I have 2 implementations of a cost calculating Spark
job, extending following trait
trait Cost {
val calculateCost: Column
def df: DataFrame
lazy val aggregate = df
.withColumn("cost", calculateCost)
}
implementation 1
case class CurrentCost(df: DataFrame) extends Cost {
override val calculateCost = when(includeCost, $"c1" * $"c2").otherwise(lit(0))
}
implementation 2 uses different Column
s to calculate its cost:
case class PreviousCost(df: DataFrame) extends Cost {
override val calculateCost = callSomeUdf($"c3", $"c4")
}
Both are called in similar fashion:
val result = CurrentCost(df).aggregate
This generates run time exceptions depending on which implementation gets called.
For implementation 1:
Caused by: java.io.NotSerializableException: org.apache.spark.sql.Column
Serialization stack:
- object not serializable (class: org.apache.spark.sql.Column, value: CASE WHEN ((NOT dealerNameIsNull) AND (costType = CURRENT)) THEN (c1 * c2) ELSE 0 END)

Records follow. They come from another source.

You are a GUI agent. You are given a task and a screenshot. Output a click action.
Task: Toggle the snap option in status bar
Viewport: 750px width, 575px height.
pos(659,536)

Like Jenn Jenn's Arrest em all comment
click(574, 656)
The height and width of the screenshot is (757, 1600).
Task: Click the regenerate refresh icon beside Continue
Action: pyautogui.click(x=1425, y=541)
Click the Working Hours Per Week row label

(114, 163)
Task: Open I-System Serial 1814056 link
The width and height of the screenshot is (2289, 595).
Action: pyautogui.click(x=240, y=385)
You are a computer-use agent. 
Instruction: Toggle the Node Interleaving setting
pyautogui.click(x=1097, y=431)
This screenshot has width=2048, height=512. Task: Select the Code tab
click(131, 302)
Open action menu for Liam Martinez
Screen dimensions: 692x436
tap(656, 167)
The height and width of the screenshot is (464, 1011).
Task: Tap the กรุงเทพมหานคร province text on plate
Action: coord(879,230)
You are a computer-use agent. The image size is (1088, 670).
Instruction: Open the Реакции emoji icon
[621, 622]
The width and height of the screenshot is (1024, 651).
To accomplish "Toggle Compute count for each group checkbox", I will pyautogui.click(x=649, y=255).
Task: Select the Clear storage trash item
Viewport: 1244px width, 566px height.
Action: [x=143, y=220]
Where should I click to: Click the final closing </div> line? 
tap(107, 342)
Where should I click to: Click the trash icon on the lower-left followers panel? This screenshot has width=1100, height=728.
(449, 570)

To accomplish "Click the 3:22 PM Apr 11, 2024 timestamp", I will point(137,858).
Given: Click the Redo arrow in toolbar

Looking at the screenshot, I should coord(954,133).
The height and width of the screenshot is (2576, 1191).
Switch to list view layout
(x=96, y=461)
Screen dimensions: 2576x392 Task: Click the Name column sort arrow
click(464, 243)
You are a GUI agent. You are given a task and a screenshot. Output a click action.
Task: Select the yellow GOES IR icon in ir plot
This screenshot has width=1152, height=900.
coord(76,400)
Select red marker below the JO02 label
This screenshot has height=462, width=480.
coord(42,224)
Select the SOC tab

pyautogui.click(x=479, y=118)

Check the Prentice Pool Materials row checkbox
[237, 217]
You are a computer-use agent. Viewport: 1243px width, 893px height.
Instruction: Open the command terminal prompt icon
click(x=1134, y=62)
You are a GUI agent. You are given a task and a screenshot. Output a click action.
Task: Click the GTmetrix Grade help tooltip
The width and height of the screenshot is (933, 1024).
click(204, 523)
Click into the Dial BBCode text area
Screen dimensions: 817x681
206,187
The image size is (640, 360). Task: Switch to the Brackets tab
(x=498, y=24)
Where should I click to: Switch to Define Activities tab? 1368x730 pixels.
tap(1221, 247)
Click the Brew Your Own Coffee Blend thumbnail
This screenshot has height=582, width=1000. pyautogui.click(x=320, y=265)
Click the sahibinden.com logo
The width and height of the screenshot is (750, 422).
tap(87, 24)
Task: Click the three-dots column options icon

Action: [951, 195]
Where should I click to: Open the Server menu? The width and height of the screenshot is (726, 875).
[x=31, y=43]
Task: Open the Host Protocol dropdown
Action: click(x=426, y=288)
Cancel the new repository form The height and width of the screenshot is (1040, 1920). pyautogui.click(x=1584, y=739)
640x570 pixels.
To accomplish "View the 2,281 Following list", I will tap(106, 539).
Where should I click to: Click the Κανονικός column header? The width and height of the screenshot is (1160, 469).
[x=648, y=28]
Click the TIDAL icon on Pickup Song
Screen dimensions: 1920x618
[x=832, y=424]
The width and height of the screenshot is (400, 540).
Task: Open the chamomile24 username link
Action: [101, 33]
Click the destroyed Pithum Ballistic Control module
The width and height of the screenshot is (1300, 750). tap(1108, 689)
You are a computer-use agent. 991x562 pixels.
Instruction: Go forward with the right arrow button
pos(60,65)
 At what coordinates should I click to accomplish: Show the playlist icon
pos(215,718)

- field (class: CostFeatures, name: calculateCost, type: class org.apache.spark.sql.Column)
For implementation 2:
Caused by: java.io.NotSerializableException: org.apache.spark.sql.Column
Serialization stack:
- object not serializable (class: org.apache.spark.sql.Column, value: UDF(c3, c4))
What is the better approach to abstract away common functionality from concrete implementations?